Dies betrifft zum einen die Maßnahmen zur Eindämmung der Inflation: Es herrscht große Einigkeit, dass ein mechanistisches Gegensteuern erforderlich ist: Steigt die Inflation, müssen die Zinsen angehoben werden. Üblicherweise lautet die Argumentation, dass die Zinssätze eine wichtige Rolle für die gesamtwirtschaftliche Nachfrage spielten: Steigende Zinssätze verteuerten die Kreditaufnahme und verstärkten den Anreiz zum Sparen. Wenn als Folge weniger Waren und Dienstleistungen gekauft würden, komme es zu einer Dämpfung der gesamtwirtschaftlichen Nachfrage und damit der Preisentwicklung.
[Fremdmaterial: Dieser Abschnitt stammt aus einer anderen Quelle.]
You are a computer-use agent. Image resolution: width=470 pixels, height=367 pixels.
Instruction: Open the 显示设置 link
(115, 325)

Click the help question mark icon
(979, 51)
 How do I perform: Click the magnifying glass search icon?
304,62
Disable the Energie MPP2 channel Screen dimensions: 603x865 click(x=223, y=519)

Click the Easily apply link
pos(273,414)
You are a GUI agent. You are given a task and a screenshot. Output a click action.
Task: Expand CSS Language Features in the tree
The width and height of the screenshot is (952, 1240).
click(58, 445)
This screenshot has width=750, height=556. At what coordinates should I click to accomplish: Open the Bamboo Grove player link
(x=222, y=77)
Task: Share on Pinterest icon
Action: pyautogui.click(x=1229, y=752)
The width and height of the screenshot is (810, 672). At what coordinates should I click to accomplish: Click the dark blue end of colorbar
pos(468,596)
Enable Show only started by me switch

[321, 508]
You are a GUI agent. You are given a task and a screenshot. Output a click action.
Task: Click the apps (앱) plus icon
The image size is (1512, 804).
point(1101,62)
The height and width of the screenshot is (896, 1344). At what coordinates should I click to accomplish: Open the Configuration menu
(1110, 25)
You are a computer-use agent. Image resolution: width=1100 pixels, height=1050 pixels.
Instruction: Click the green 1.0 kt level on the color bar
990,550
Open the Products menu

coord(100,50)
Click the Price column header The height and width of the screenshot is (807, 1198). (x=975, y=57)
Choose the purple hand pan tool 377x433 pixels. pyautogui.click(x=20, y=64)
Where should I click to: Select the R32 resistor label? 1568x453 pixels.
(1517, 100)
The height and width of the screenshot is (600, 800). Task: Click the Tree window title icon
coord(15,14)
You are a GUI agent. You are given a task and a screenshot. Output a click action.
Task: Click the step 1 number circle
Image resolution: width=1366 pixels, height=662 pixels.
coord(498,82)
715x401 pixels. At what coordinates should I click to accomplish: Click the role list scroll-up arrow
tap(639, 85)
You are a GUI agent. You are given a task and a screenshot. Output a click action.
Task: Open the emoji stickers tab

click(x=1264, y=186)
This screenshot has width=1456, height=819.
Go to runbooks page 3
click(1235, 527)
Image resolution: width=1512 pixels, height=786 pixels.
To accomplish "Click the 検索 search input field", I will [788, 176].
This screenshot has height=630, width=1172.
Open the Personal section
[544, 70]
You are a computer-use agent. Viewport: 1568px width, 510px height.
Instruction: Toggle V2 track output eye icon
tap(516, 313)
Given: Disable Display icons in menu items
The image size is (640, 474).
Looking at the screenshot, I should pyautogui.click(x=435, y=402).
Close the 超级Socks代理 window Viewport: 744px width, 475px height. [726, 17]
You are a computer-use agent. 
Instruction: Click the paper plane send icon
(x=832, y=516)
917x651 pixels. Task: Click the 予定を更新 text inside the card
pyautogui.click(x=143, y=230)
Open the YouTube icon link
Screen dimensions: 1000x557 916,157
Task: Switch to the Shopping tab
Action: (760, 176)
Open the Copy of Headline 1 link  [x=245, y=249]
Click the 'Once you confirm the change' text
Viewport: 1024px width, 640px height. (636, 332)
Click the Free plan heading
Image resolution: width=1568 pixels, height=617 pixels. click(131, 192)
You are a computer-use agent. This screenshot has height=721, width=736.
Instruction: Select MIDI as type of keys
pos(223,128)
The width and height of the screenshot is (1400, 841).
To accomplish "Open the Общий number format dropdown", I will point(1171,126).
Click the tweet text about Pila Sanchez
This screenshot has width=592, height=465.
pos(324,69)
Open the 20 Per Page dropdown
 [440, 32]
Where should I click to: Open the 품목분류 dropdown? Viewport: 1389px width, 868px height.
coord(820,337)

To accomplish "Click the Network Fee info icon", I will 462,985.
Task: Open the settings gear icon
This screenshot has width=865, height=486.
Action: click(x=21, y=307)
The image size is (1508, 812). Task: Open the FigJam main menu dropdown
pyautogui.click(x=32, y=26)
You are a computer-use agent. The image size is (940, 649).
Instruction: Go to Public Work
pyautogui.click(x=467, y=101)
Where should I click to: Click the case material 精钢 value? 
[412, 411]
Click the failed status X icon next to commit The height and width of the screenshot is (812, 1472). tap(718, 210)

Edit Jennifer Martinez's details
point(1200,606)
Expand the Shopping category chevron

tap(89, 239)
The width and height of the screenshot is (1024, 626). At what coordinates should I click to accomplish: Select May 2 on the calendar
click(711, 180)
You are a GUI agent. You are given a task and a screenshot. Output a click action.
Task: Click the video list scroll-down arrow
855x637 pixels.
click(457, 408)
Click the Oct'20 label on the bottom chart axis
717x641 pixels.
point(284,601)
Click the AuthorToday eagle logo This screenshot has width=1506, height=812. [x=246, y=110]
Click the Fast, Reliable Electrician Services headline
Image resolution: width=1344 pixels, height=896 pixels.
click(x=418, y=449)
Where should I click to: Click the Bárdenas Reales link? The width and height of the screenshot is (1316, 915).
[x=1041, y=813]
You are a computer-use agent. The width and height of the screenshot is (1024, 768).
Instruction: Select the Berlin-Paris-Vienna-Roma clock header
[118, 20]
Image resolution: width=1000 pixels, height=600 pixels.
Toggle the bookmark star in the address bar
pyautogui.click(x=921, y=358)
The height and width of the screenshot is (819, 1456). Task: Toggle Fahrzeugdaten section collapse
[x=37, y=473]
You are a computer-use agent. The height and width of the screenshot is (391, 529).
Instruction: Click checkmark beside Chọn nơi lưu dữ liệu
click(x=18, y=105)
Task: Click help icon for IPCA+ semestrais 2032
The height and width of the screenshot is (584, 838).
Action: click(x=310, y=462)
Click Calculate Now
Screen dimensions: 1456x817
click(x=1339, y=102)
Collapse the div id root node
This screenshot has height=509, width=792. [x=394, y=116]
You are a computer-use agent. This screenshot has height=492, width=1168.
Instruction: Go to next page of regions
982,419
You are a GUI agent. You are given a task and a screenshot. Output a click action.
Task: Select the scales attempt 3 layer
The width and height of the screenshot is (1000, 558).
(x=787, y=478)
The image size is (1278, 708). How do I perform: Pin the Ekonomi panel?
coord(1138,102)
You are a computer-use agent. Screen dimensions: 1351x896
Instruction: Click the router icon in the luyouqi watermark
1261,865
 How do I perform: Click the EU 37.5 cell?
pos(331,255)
Nun wird aber der gegenwärtige Inflationsdruck nicht durch einen Nachfrageüberhang bei normaler Kapazitätsauslastung auf der Angebotsseite verursacht, sondern er ist auf der Angebotsseite der Volkswirtschaft – also durch angebotsseitige Faktoren – entstanden. Zinserhöhungen aber taugen nicht als Mittel gegen eine Inflation, die auf Störungen und Einschränkungen auf der Angebotsseite zurückzuführen ist.
Was sollen höhere Zinssätze gegen angebotsseitige Probleme wie beispielsweise Lieferengpässe bei Vorleistungsgütern, gestiegene Energiepreise, ungleichzeitige Lockdowns mit massiven Behinderungen des Warentransports, Verzögerungen bei der Verschiffung von Waren, die Preissetzungsmacht dominierender Unternehmen, Spekulationen an den Finanzmärkten oder den Krieg in der Ukraine ausrichten? Zinsanhebungen werden nicht zu mehr Fahrzeugen, mehr Erdgas, mehr Heizöl, mehr Kraftstoffen oder mehr Nahrungsmitteln führen.”

(Günther Grunert, Sozioökonom und Autor bei Makroskop – Von >>falschen<< und >>richtigen<< Spreads, Makroskop, 21.7.2022)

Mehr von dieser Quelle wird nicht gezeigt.